Bem sei: quando ele diz que tudo é vaidade, isso significa que tudo é vão, fútil, efêmero, vapor. Tudo o que valorizamos, a começar por nós mesmos, será um dia, inevitavelmente, pó.

Mas é isso mesmo que a vaidade, no sentido que lhe damos hoje, é: ostentação de coisa nenhuma,

nada sobre nada. Mantendo claro que somos pó adiado, a vaidade é orgulho em ser pó, é pó sendo

fanfarrão sobre ser pó.

Tenho percebido que o Instagram é o espaço por excelência da vaidade. Olhe onde eu estou, veja com quem eu estive, repare no que estou comendo.

Tudo é cuidadosamente fotografado para parecer melhor do que é. Ou seja, pó reenquadrado para

parecer melhor pó. E parece que o pó está perdendo o pudor de se vangloriar.

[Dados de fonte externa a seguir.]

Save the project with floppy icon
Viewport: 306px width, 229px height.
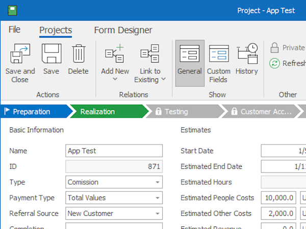[x=51, y=54]
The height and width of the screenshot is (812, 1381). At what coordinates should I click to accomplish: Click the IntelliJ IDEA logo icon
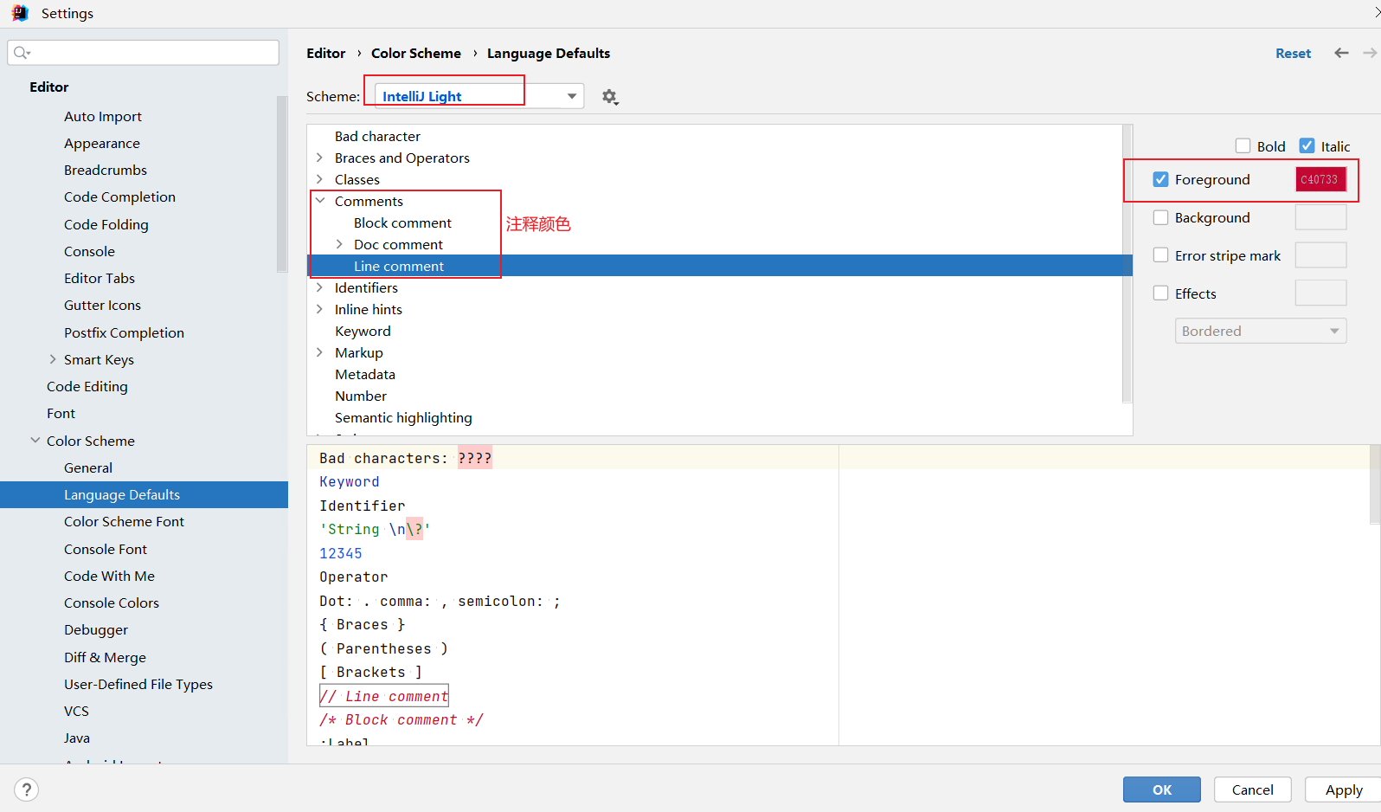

Podcasts de entrevistas recebem pessoas que ninguém conhece, mas que não resistem a tecer sobre si mesmas os maiores elogios.

Não me interpretem mal: também me aborrece que gente muito conhecida, e até extraordinária, se enalteça. Mas é menos ridículo.

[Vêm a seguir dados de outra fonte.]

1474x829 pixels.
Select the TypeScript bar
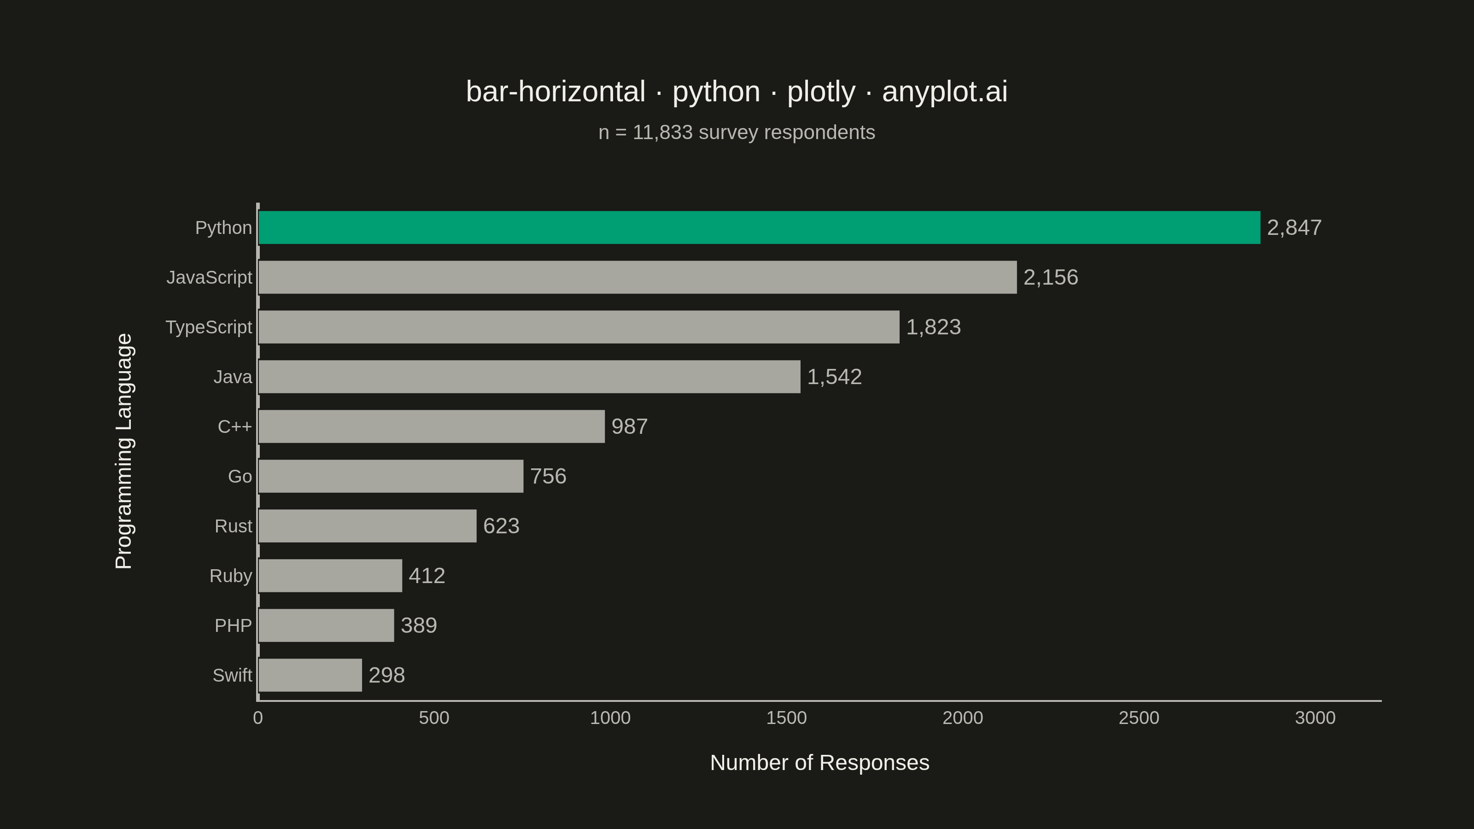[579, 327]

Se Leonardo Da Vinci (que, recordo, neste momento é pó) desse uma entrevista dizendo ser o maior artista de todos os tempos, isso seria menos ridículo, mas igualmente chato.

Tudo bem, Leonardo, já sabemos. Mas quando um estilista desconhecido se apresenta dizendo que, na sua opinião, é a grande figura da moda dos últimos 50 anos, dá vontade de rir.

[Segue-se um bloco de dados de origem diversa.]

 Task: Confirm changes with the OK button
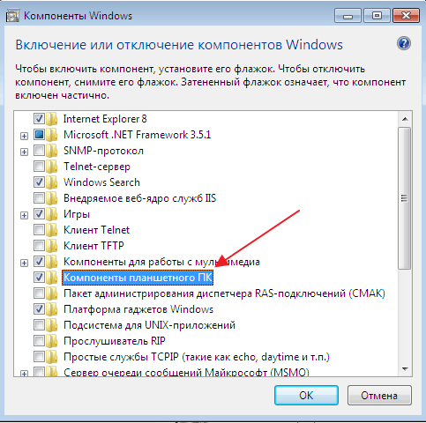pyautogui.click(x=306, y=396)
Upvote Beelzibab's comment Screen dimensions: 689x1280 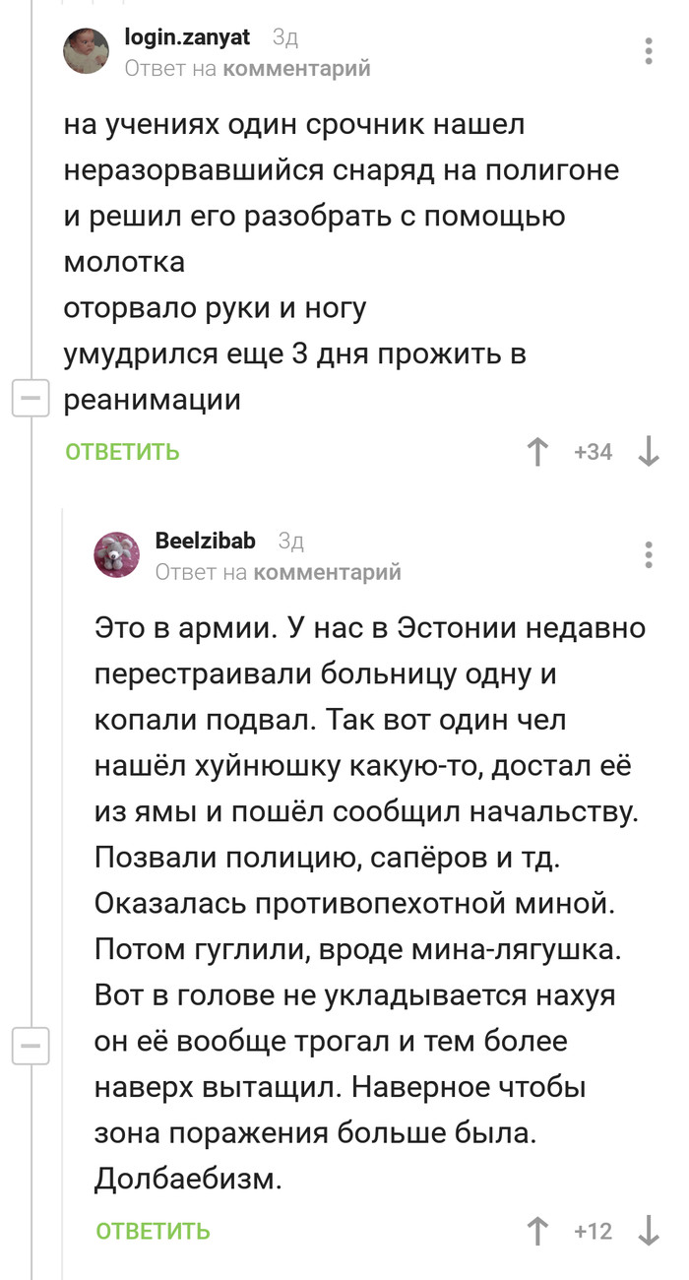point(538,1231)
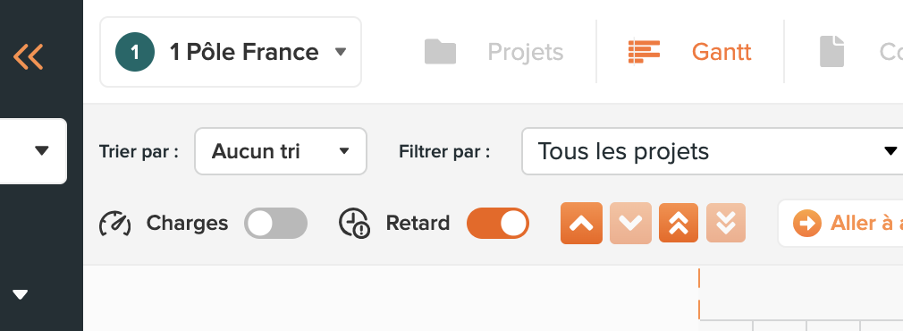Viewport: 903px width, 331px height.
Task: Open the Aucun tri sort dropdown
Action: click(x=281, y=151)
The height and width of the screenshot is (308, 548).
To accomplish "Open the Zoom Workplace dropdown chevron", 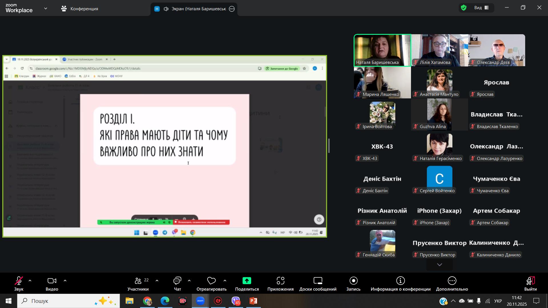I will click(46, 9).
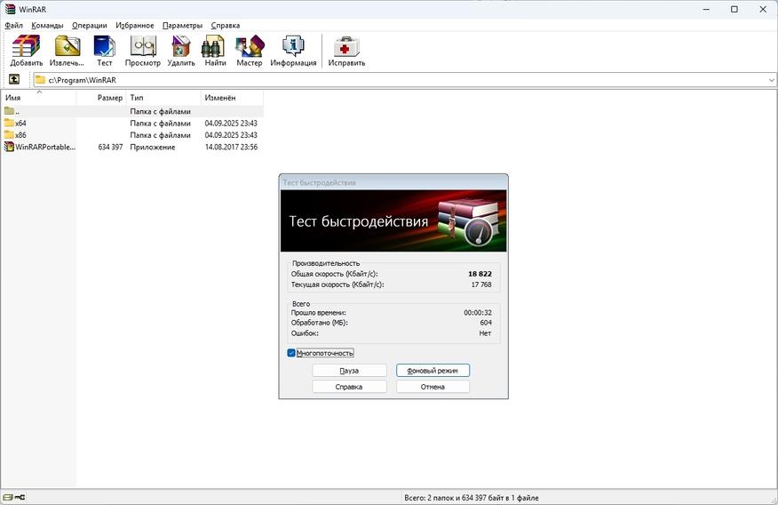Click the Тест toolbar icon
The width and height of the screenshot is (778, 505).
104,50
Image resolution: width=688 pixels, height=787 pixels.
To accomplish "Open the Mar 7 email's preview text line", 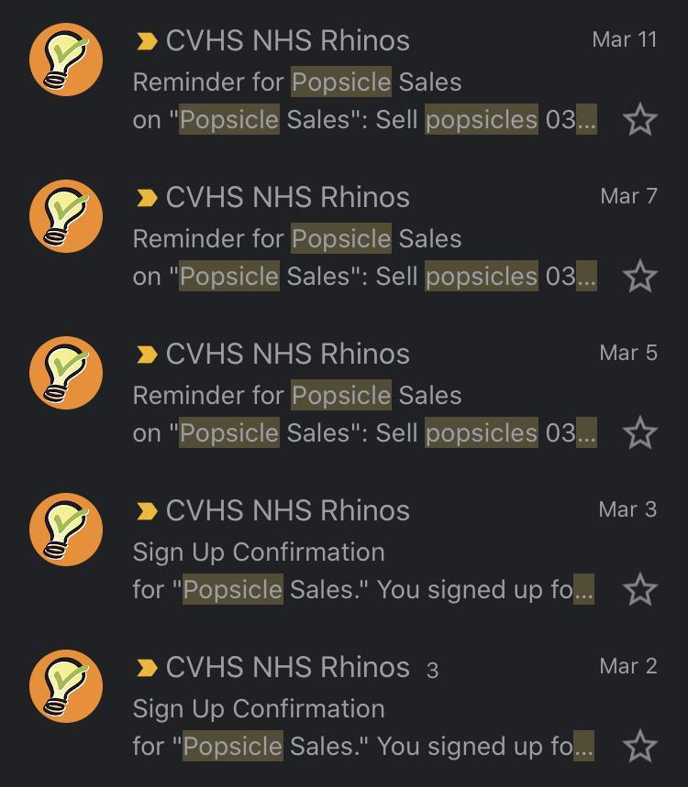I will coord(364,277).
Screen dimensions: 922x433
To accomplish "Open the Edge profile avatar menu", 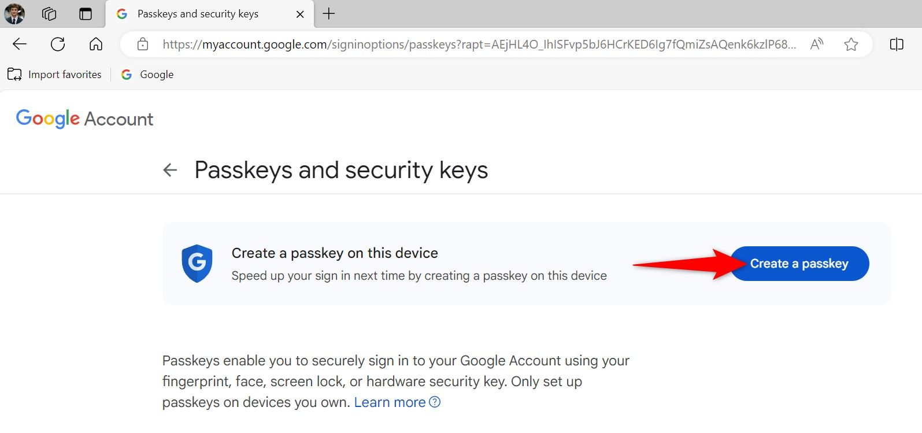I will (14, 13).
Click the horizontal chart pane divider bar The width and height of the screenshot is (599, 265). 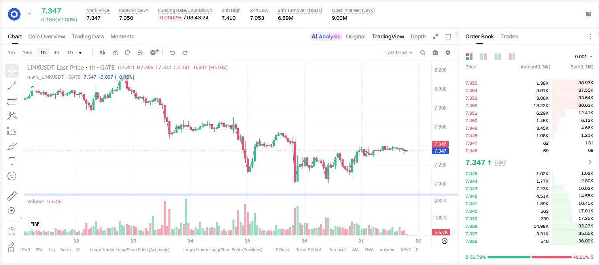[240, 195]
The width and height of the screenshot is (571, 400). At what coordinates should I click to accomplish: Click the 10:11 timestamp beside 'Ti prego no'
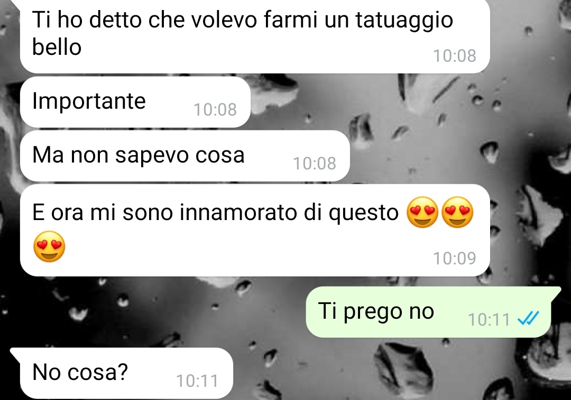click(x=489, y=320)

Sendo o estilista um pobre diabo que ninguém conhece, há quem diga que não podemos rir dele. É “punching down”, ou seja, estamos a escarnecer de um desgraçado.

Mas, se ele próprio considera que é grande, que direito temos nós de o desmentir?

Ele acabou de dizer que é o maior, indicando que para o vermos temos de olhar para cima. É um

caso evidente de “punching up”, isso sim.

E não adianta dizer que ele na verdade é pó. Nós, que rimos, também somos. Mais: o nosso riso é ar. É ainda menos que pó.

A situação é esta: pó ri de pó.

Não se preocupem, que não é grave.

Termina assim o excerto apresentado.